Stored items
┌──
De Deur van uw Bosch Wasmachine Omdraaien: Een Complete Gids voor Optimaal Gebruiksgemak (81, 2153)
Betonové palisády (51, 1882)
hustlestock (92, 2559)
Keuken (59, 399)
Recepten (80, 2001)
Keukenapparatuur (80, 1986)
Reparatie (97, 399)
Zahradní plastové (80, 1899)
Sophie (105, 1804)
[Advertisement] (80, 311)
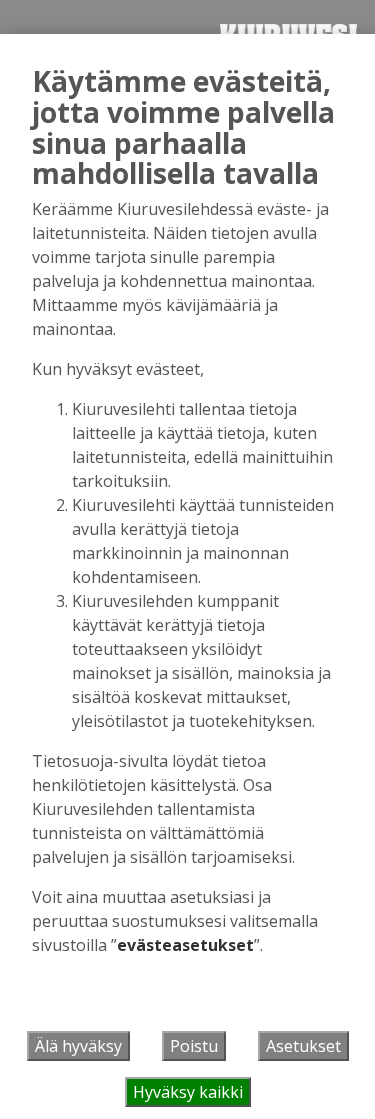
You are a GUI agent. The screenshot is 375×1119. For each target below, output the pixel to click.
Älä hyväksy (78, 1046)
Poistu (194, 1046)
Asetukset (303, 1046)
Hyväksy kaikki (188, 1092)
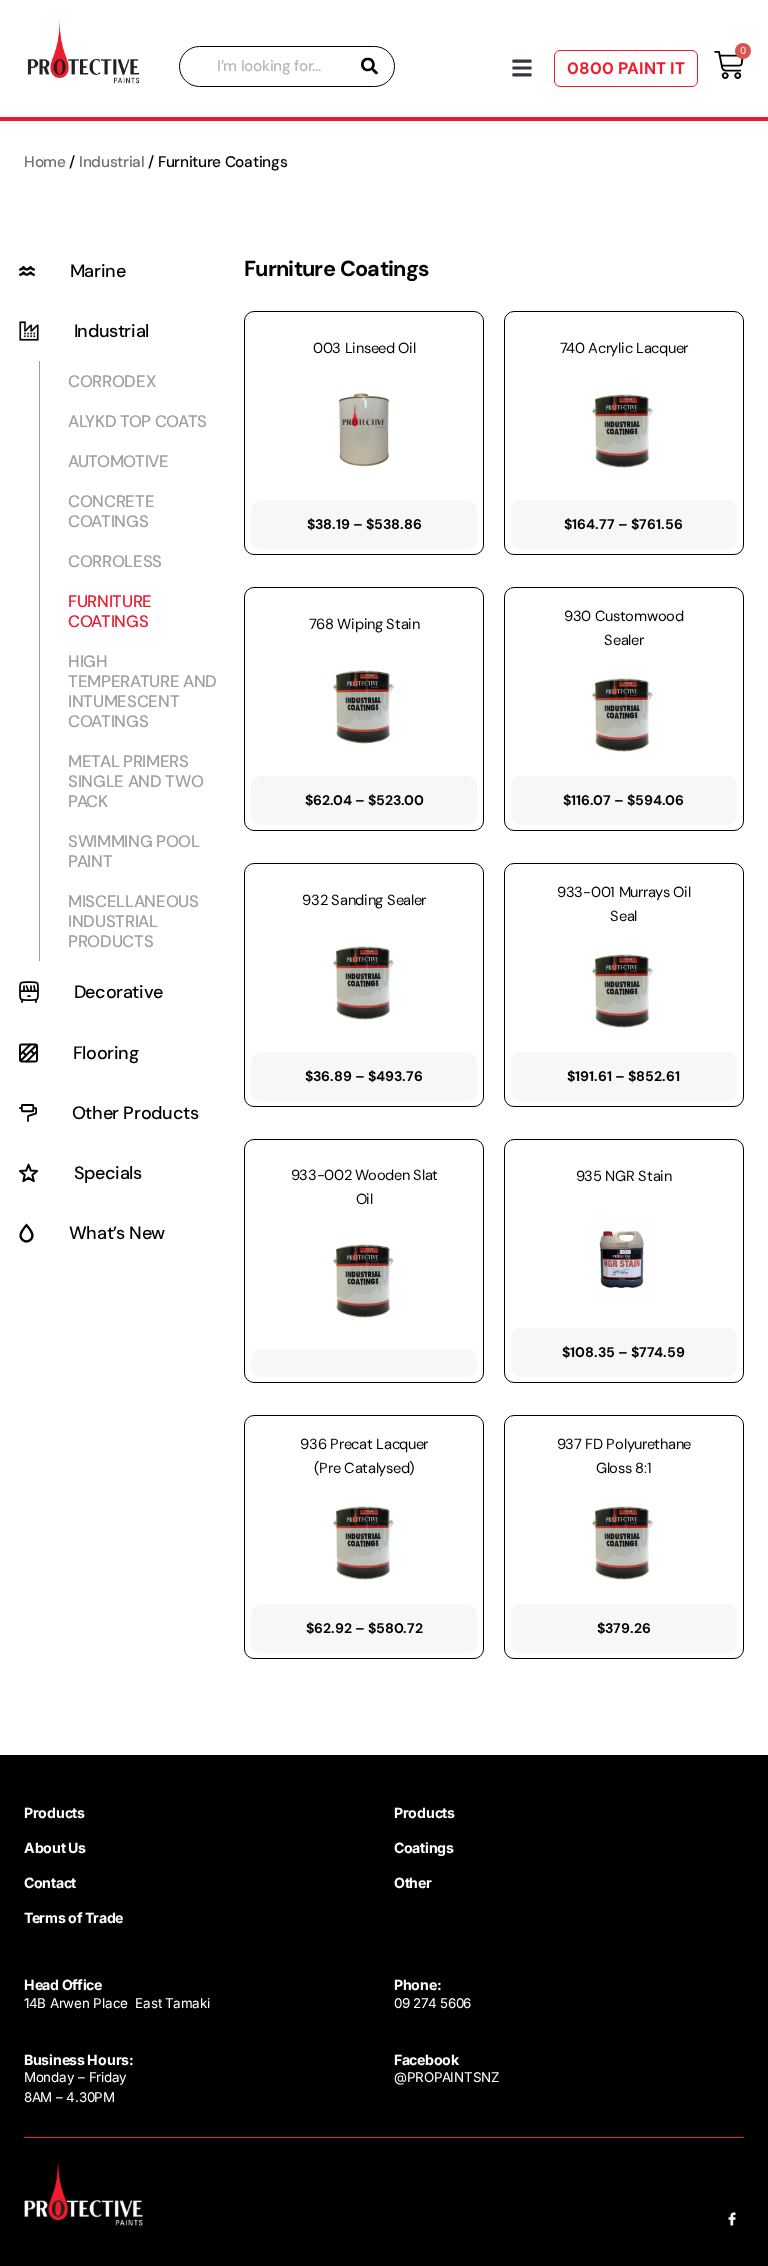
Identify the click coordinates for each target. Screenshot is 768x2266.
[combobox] (287, 66)
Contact (50, 1882)
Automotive (118, 461)
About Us (55, 1847)
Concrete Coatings (111, 511)
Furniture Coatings (110, 611)
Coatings (424, 1847)
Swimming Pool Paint (134, 851)
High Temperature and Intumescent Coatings (142, 691)
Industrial (112, 162)
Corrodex (111, 381)
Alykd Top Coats (137, 421)
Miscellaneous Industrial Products (133, 921)
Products (54, 1812)
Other (413, 1882)
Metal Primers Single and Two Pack (135, 781)
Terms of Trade (73, 1917)
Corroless (115, 561)
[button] (522, 68)
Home (45, 162)
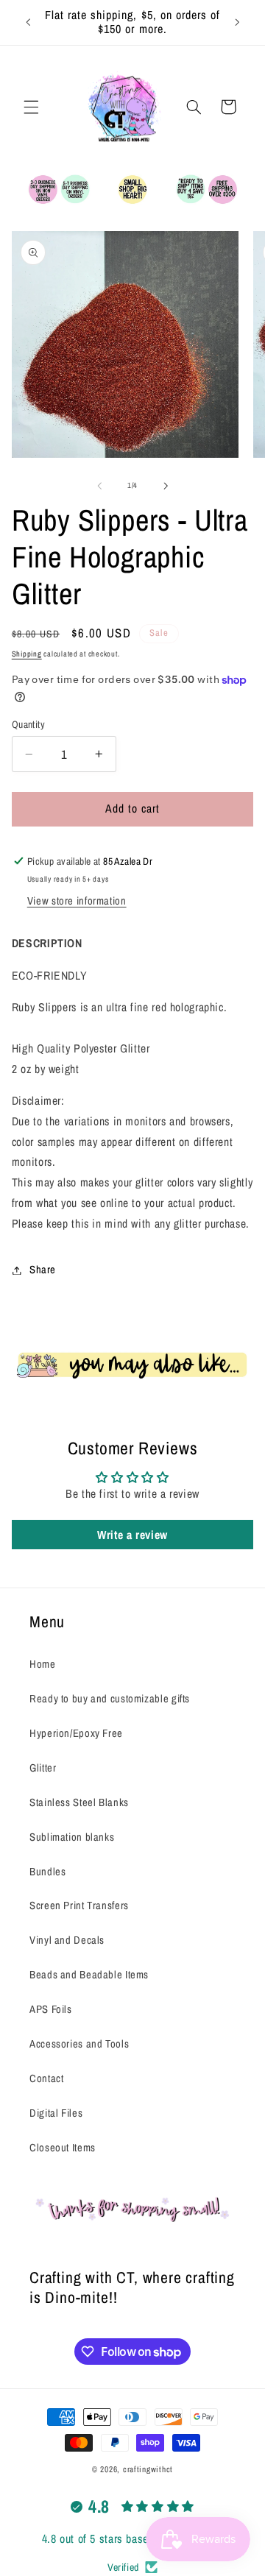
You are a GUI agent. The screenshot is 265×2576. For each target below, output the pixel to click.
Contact (46, 2078)
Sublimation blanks (71, 1837)
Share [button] (42, 1269)
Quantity (28, 724)
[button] (31, 107)
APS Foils (50, 2009)
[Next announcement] (237, 22)
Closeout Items (62, 2147)
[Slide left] (99, 486)
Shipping (27, 653)
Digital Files (55, 2113)
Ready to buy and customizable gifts (109, 1698)
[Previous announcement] (28, 22)
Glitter (42, 1768)
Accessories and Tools (79, 2044)
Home (42, 1664)
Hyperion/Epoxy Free (76, 1733)
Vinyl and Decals (67, 1940)
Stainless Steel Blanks (79, 1802)
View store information (77, 901)
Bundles (47, 1871)
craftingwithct (148, 2469)
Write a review (132, 1534)
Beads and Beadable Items (89, 1974)
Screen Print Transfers (79, 1905)
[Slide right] (165, 486)
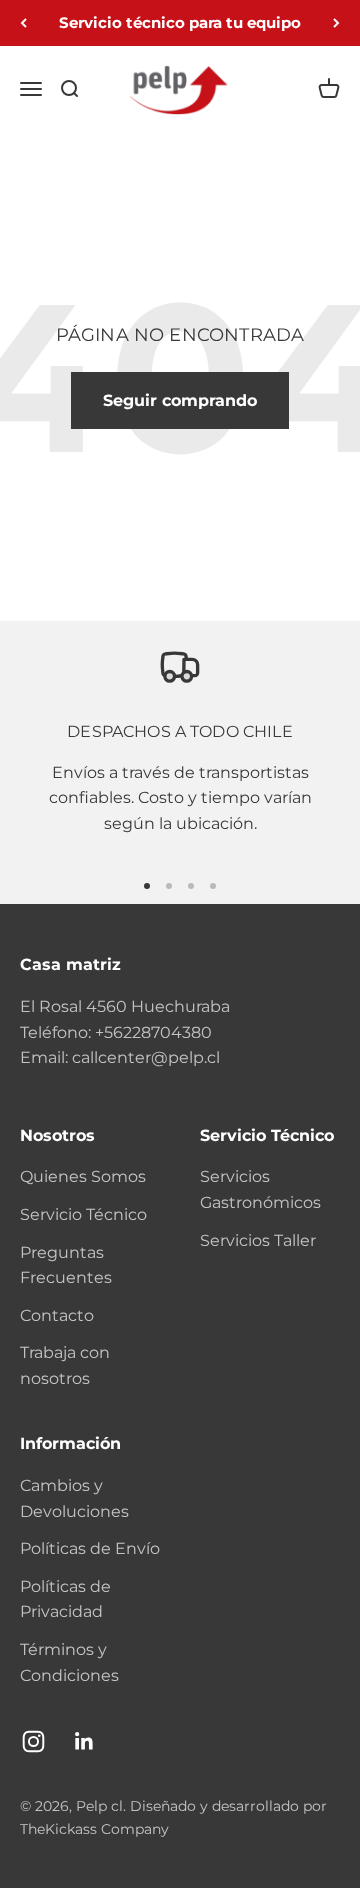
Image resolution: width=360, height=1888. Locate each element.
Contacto (57, 1315)
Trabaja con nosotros (65, 1365)
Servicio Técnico (83, 1214)
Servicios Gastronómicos (260, 1189)
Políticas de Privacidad (65, 1599)
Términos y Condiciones (69, 1662)
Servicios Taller (258, 1240)
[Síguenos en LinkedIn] (84, 1741)
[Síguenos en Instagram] (33, 1741)
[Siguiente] (336, 23)
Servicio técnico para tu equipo (180, 22)
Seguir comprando (180, 400)
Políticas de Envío (90, 1548)
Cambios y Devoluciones (74, 1498)
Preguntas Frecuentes (66, 1265)
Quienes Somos (83, 1176)
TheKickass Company (94, 1829)
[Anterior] (23, 23)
└──
Give back exactly the lines above starting at the line where "Ready to buy" appears and ending at the line where "Write a review (132, 1534)" appears, both included, with no other lines.

SOLUTION ▸
Ready to buy and customizable gifts (109, 1698)
[Previous announcement] (28, 22)
Glitter (42, 1768)
Accessories and Tools (79, 2044)
Home (42, 1664)
Hyperion/Epoxy Free (76, 1733)
Vinyl and Decals (67, 1940)
Stainless Steel Blanks (79, 1802)
View store information (77, 901)
Bundles (47, 1871)
craftingwithct (148, 2469)
Write a review (132, 1534)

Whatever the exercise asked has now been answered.